Dieser Bekannte war Florian Schaffner (31), Ökonom. Als Student wollte er damals die Wände seiner WG schmücken, jedoch nicht mit Postern, sondern mit richtiger Kunst. Am liebsten mit solcher von gleichaltrigen, einheimischen Künstlern. Ihn ärgerte, dass er niemanden kannte und im Netz keine Sammlung existierte, wo er sich hätte schlaumachen können. Sein Bruder Laurin (26) hatte als Student für Industriedesign an der ZHDK einige Kontakte in der Szene, aber war nicht vernetzt. Also gingen sie gemeinsam an Vernissagen und Ausstellungen, knüpften Kontakte. Dabei merkten sie, dass auch den Nachwuchskünstlern selber ein gewisser Überblick fehlte und sie froh wären, sich an einem Ort präsentieren zu können.

Dann taten Schaffners, was sie besonders gut können: Sie ordneten und machten ihr Wissen für andere zugänglich. «Orientierung bieten für alle, die neu in die Szene junger Künstler eintauchen wollen», nennt es Florian Schaffner. Die Seite Up & Coming ging im Frühling 2014 online. Gesslers Engagement war mehr als willkommen, schliesslich fehlte es den Brüdern noch immer am Kunstwissen.

Die Angaben auf der Seite sind knapp: Alter, Arbeitsort, Galerie, Website, Kontakt, Ausbildung. «Es ist eine Art Telefonbuch der Künstler», sagt Laurin Schaffner. Aufgenommen werden Kunstschaffende unter 40 Jahren mit einem abgeschlossenen Kunststudium, die einen Bezug zur Schweiz haben. Inzwischen sind auf der Seite über 140 Künstler registriert. Regelmässig kommen neue dazu. Das Angebot ist für die Künstler gratis.

«Wir bieten all jenen Orientierung, die neu in die Szene der jungen Künstler eintauchen.»

Florian Schaffner, Ausstellungsmacher

Bewusst verzichten die drei Macher auf Wertungen oder Empfehlungen. Sie wickeln auch keine Verkäufe ab, Interessierte sollen die Künstler direkt kontaktieren. «Wir wollen keine Konkurrenz zu Galerien oder Ausstellungsmachern sein», sagt Florian Schaffner.

Neben Up & Coming und ihrer beruflichen Tätigkeit verfolgen alle drei noch andere Projekte. Die Schaffner-Brüder verkaufen im Laden Print Matters! ausgewählte Magazine.
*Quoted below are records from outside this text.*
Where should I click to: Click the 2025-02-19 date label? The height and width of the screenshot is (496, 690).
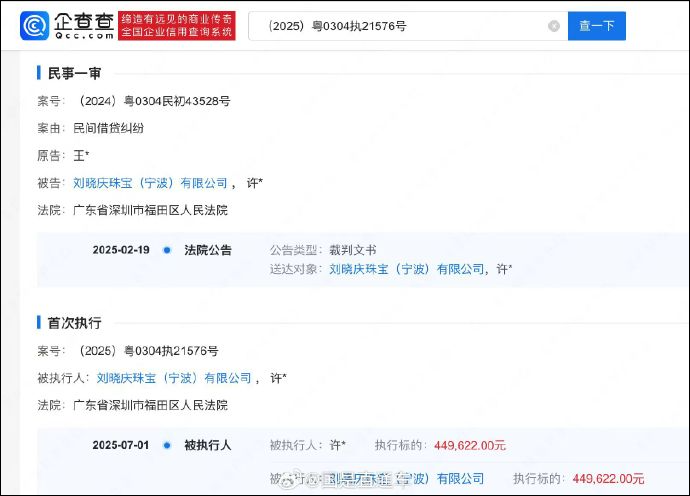[121, 250]
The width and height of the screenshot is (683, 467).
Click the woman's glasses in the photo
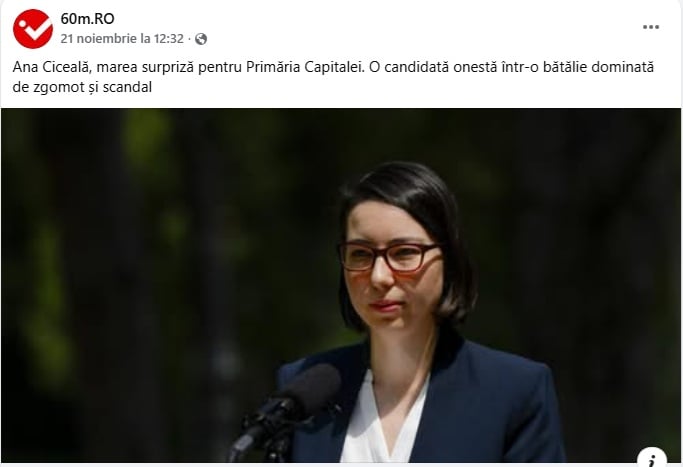(389, 256)
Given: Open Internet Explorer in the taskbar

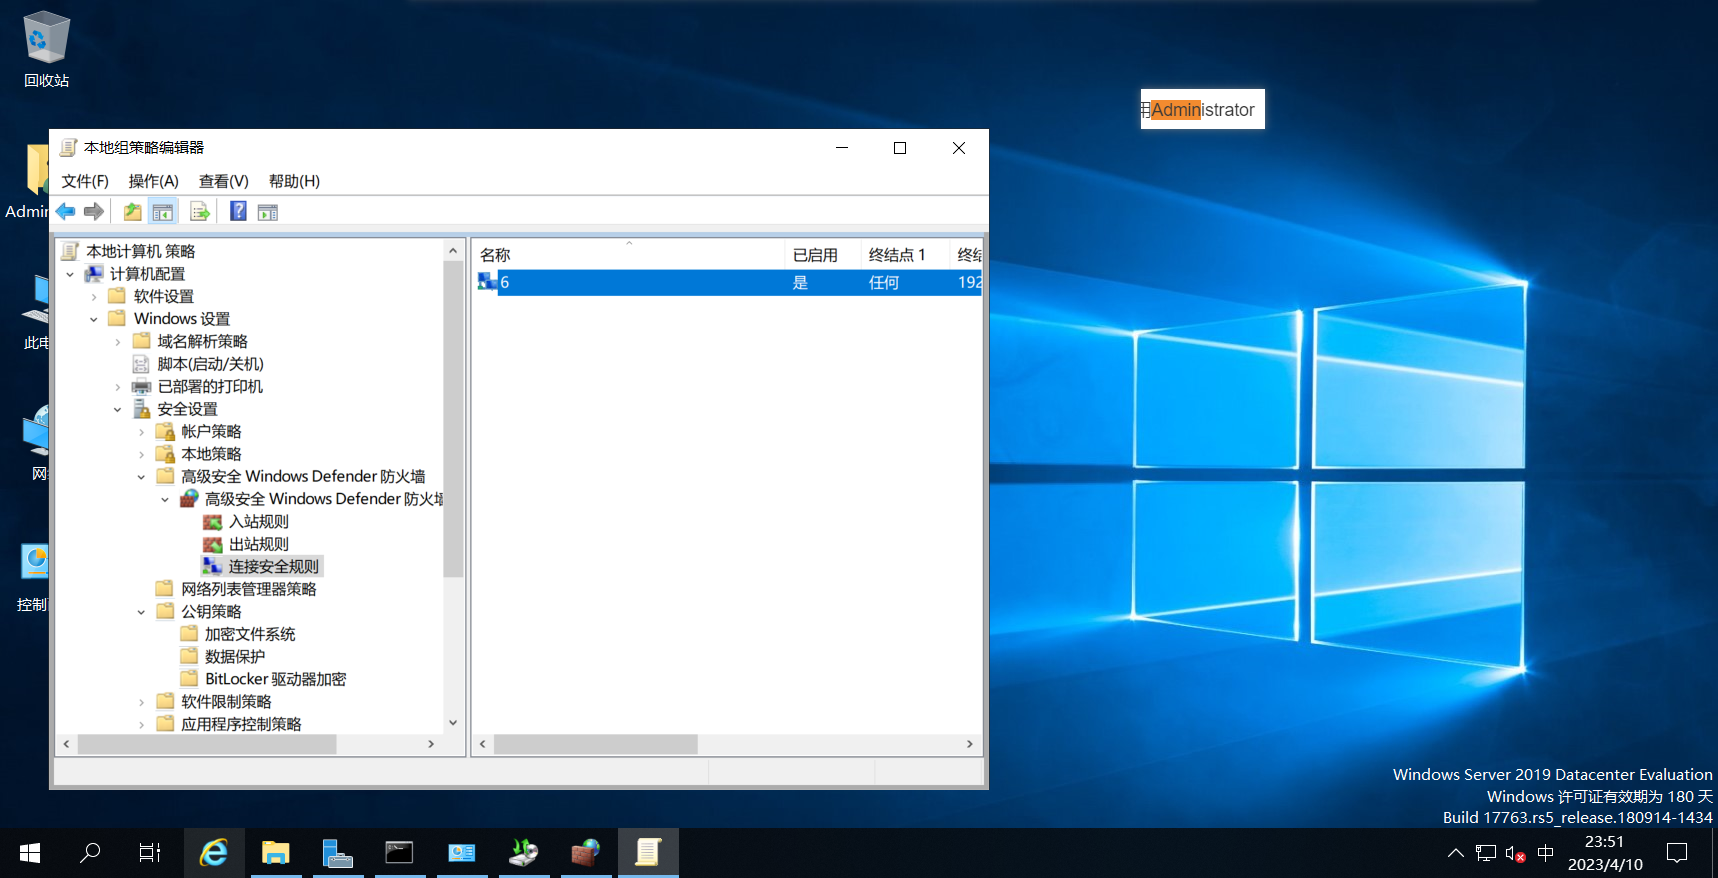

Joël Gessler betreibt eine Plattform, die Sprachtandems vermittelt.

Die Idee, die gesammelte Kunst auch einmal real zu zeigen, geisterte den dreien aber schon länger in den Köpfen herum. «Wir wollen all jenen, die noch immer Berührungsängste mit der Szene haben, mit dem Anlass einen Einblick und ein Erlebnis bieten», sagt Gessler. Dafür stellen sie sich mehr als zuvor in den Dienst der Sache. Von den Künstlern verlangen sie keine Kommission, für den Ausstellungsaufbau opfern sie Wochenenden und Ferientage.

Das Format macht die Kunstwerke auch für Interessierte mit kleinem Portemonnaie erschwinglich. Die meisten Arbeiten kosten zwischen 200 und 800 Franken. Wem das doch zu viel ist, der kann sich einfach nur vom Ausstellungsort berauschen lassen: Für die drei Tage stehen den Up&Coming-Machern drei leere Altbauwohnungen an der Weinbergstrasse als Zwischennutzung zur Verfügung.

Florian Schaffner hängt ein weiteres Bild auf: einen Text hinter Glas. «Wie unsere Hängstrategie ankommt, wissen wir nicht. Wir haben es nun einmal grob alphabetisch versucht, weil es das Einfachste war», sagt er. In den drei Tagen wird sich weisen, ob Joël Gessler und die Schaffner-Brüder auch als Ausstellungsmacher taugen. Es ist zu vermuten, schliesslich haben alle drei bei ihren bisherigen Projekten eine hohe Professionalität bewiesen.

Up & Coming «Offline», 8. bis 10. September. Fr 18 bis 22 Uhr, Sa 14 bis 20 Uhr, So 14 bis 18 Uhr, Weinbergstrasse 48.